There is now a proliferation of private companies offering genetic testing online. A potential consumer, however, should have ample reason to be wary. In fact, a survey of about 22 genetic testing companies reveals that none of their agreements include a provision regarding the redress of inadvertent disclosures of the information entrusted to their care. It is also of legal concern that recently, a programmer employed one genetic company's open API to create a screening mechanism for websites that works to grant or deny access to a particular website based on a user's genetic make-up (focusing on such factors as race, sex, and ethnic background). Although the genetic testing company quickly moved to block the programmer from using its API, citing its rules against "hate speech," that such a screening mechanism is now possible demonstrates how much more facile technology has made genetic discrimination.

In the digital age, gleaning the genetic information of others has become much easier than most consumers of genetic testing services realize. Going beyond the classic hacking case, in which criminals access sensitive data accompanied by identifying information, even information formerly thought to be anonymous has proven penetrable by third parties. In an article in Science, a group of researchers from the Whitehead Institute of Biomedical Research at M.I.T. demonstrated how they had been able to discover the identities of randomly selected people based on online anonymous genetic information collected as part of a voluntary study. The researchers revealed that they had been able to uncover the identities of individuals within entire families, eventually exposing the identities of nearly fifty people, including relatives who had not taken part in the study. Similarly, other researchers have discovered through their work that RNA expression can be used not only to identify an individual but also to uncover other information about the person, such as weight, diabetic profile, and HIV status. This ease of access to digital genetic information holds dire implications for incidences of genetic discrimination within the employment context.

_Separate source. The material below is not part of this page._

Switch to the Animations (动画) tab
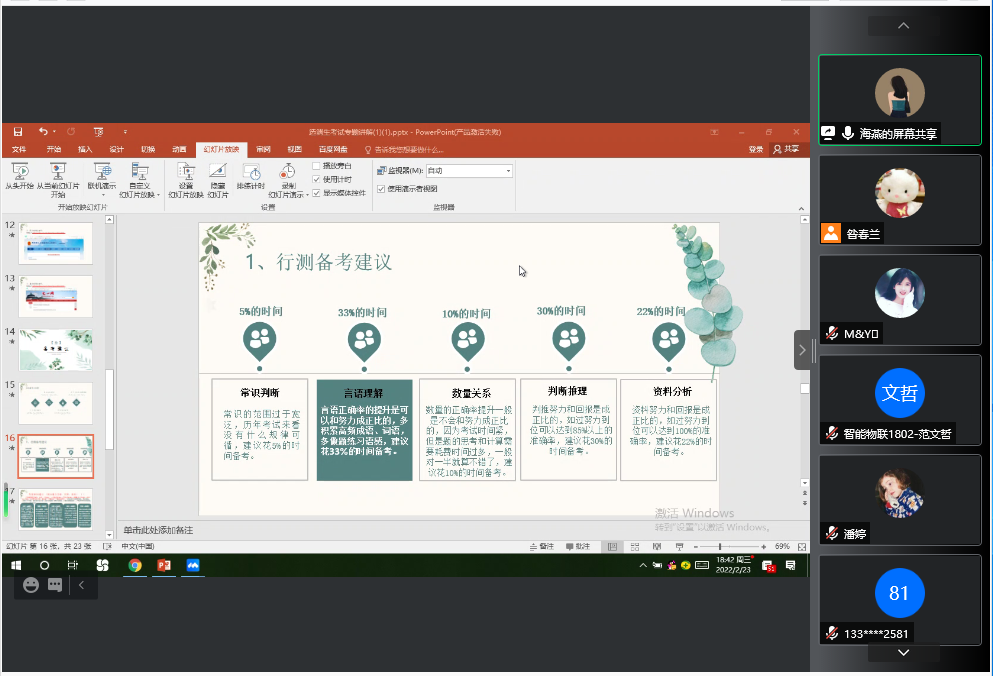The width and height of the screenshot is (993, 676). coord(178,149)
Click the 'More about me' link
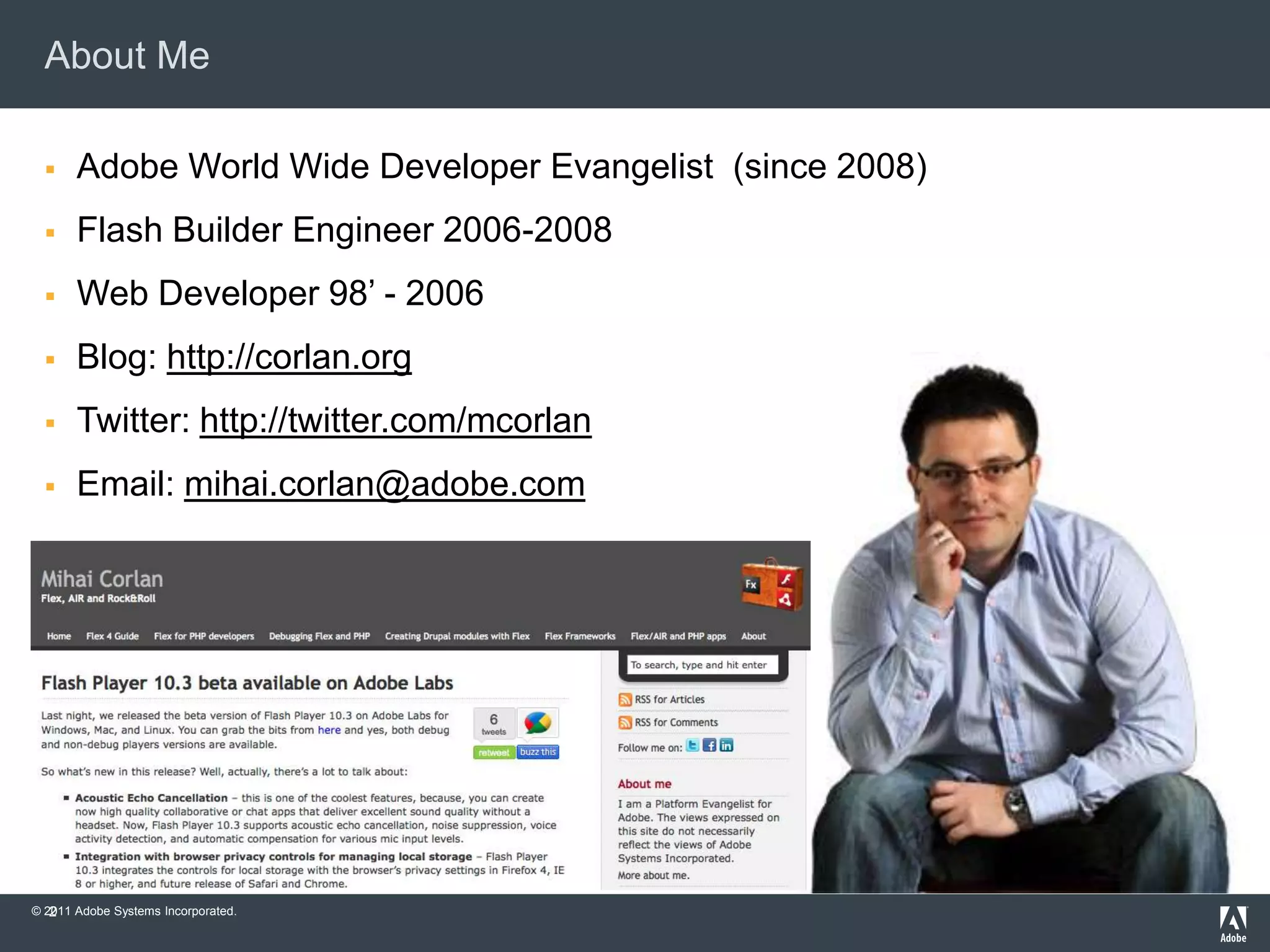1270x952 pixels. click(x=654, y=876)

Implications For Employment Discrimination

In the age of Big Data, and the "black box" characteristics of its accompanying algorithmic processes, there is legitimate concern that the behaviors, activities, demographic and genetic information of workers collected at the workplace-even if not used directly by the employers collecting it-could become part of datasets that ultimately are used to make employment-related decisions. As so much of the activity behind internet-scraping and machine-learning is not known-or knowable-to the people designing the programs, it is not always foreseeable that a certain algorithm will access and deploy prohibited information in its decision-making processes.

My recommendation is that employers should take seriously the worker privacy and employment discrimination concerns raised by big data and worker surveillance, and take steps to minimize the risks posed to their workers.

Thank you for the opportunity to testify today.